EGU23-180, updated on 04 Apr 2023
EGU General Assembly 2023
© Author(s) 2023. This work is distributed under
the Creative Commons Attribution 4.0 License.

A Random Forest approach to quality-chacking automatic snow-depth sensor measurements

Giulia Blandini1,2, Francesco Avanzi2, Simone Gabellani2, Denise Ponziani2, Hervè Stevenin3, Sara Ratto3, and Luca Ferraris2,1
Giulia Blandini et al.
  • 1DIBRIS,University of Genoa, Genova, Italy
  • 2CIMA Research Foundation, Savona,Italy
  • 3Centro Funzionale Valle D'Aosta

Advanced environmental technologies have made available an increasing amount of data from remote sensing satellites, and more sophisticated ground data. Their assimilation into dynamic models is progressively becoming the most frequent, and conceivably the most successful, solution to estimate snow water resources. Models reliability is therefore bounded to data quality, which is often low in mountain, high-elevation, and unattended settings. To add new value to snow-depth sensor measurements, we developed a machine-learning algorithm to automatize the QA/QC procedure of near-surface snow depth observations collected through ground stations data. Starting from a consolidated manual classification, based on the expert knowledge of hydrologists in Valle D'Aosta, a Random Forest classifier was developed to discriminate snow cover from grass or bare ground data and detect random errors (e.g., spikes). The model was trained and tested on Valle d’Aosta data and then validated on 3 years of data from 30 stations on the Italian territory. The F1 score was used as scoring metric, being it most suited to describe the performances of a model in case of a multiclass imbalanced classification problem. The model proved to be robust and reliable in the classification of snow cover and grass/bare ground discrimination (F1 values above 90%), yet less reliable in random error detection, mostly due to the dataset imbalance.
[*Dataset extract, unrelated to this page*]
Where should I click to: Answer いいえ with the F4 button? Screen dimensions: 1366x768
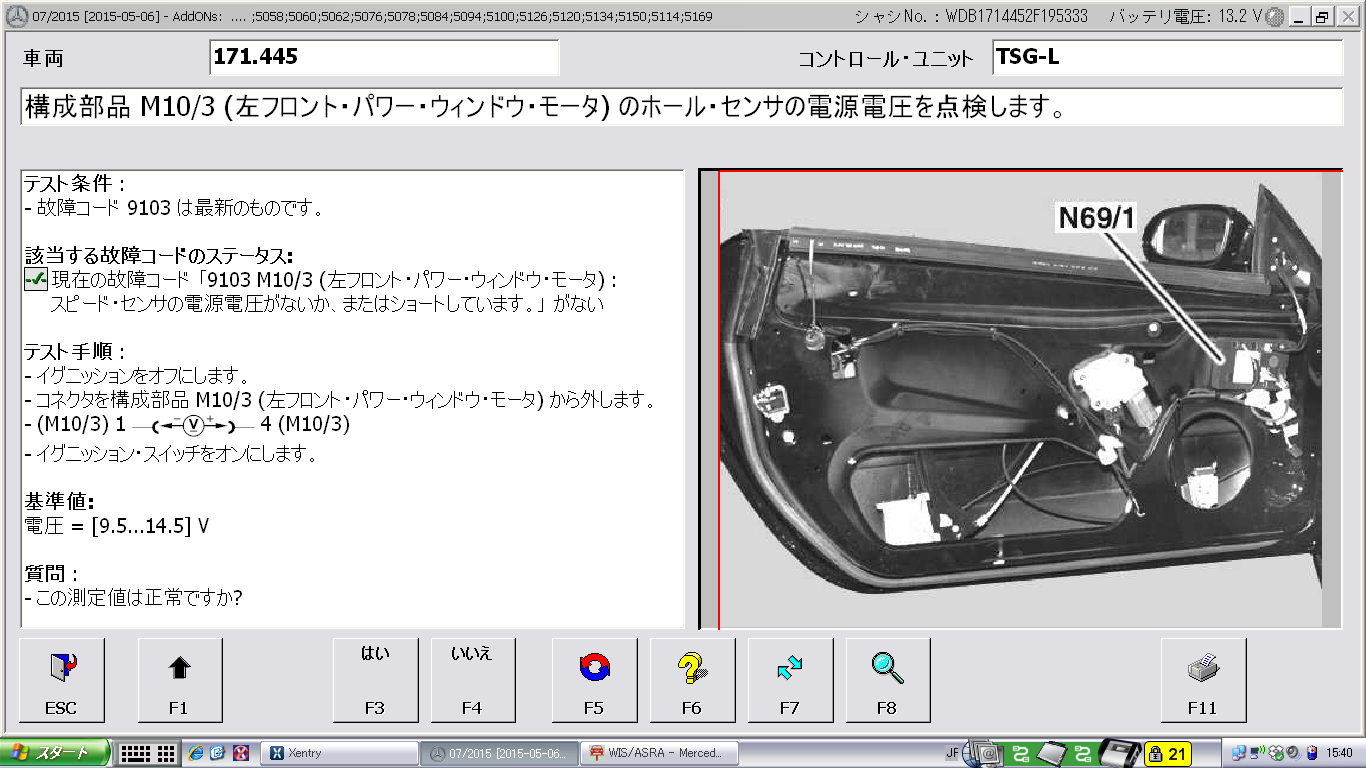click(x=472, y=680)

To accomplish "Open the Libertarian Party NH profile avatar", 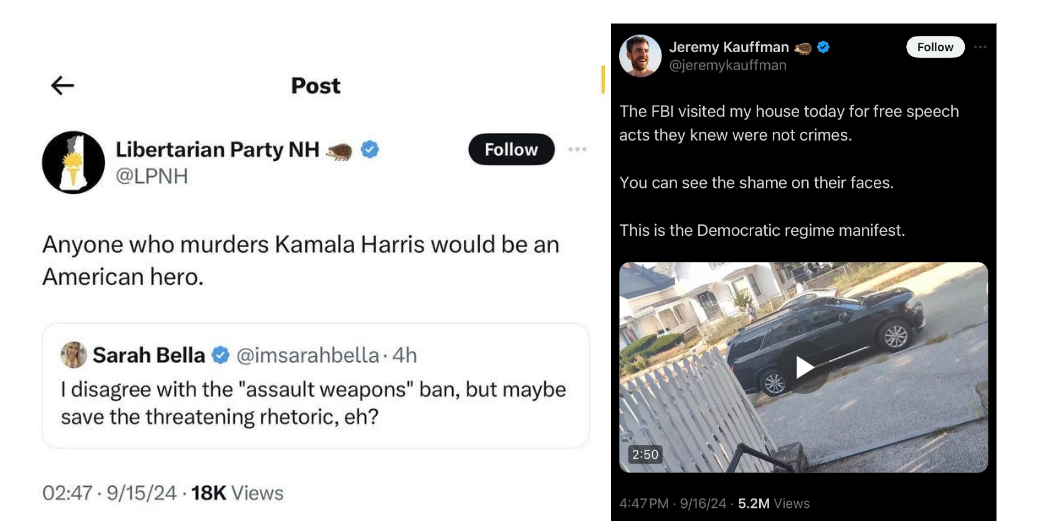I will [73, 162].
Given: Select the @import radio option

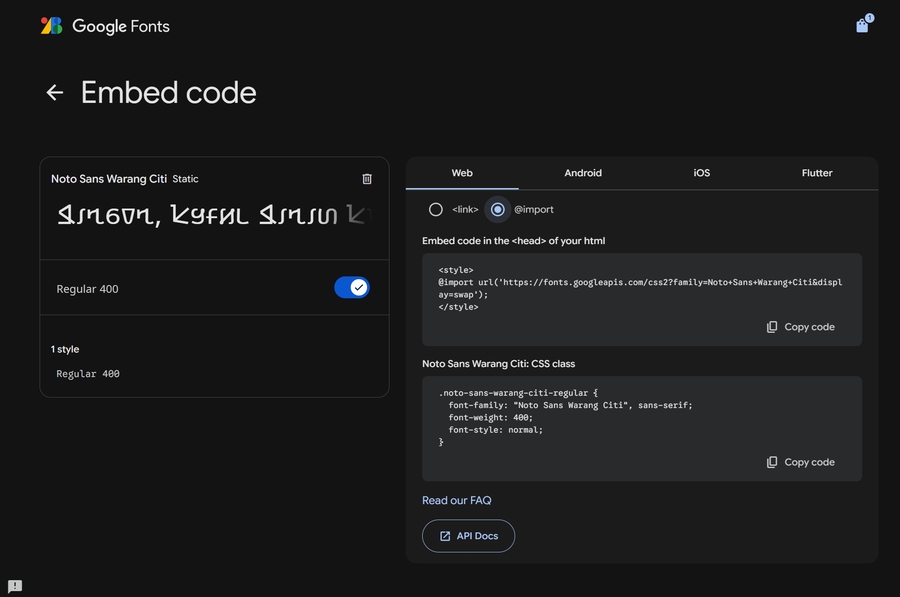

No clear correlation with single year meteorology was found in the training domain, and the promising results from the generalization to a larger domain corroborates the model robustness and reliability.This machine learning application of data quality assessment provides more reliable snow ground data, enhancing the quality of snow models.

How to cite: Blandini, G., Avanzi, F., Gabellani, S., Ponziani, D., Stevenin, H., Ratto, S., and Ferraris, L.: A Random Forest approach to quality-chacking automatic snow-depth sensor measurements, EGU General Assembly 2023, Vienna, Austria, 24–28 Apr 2023, EGU23-180,, 2023.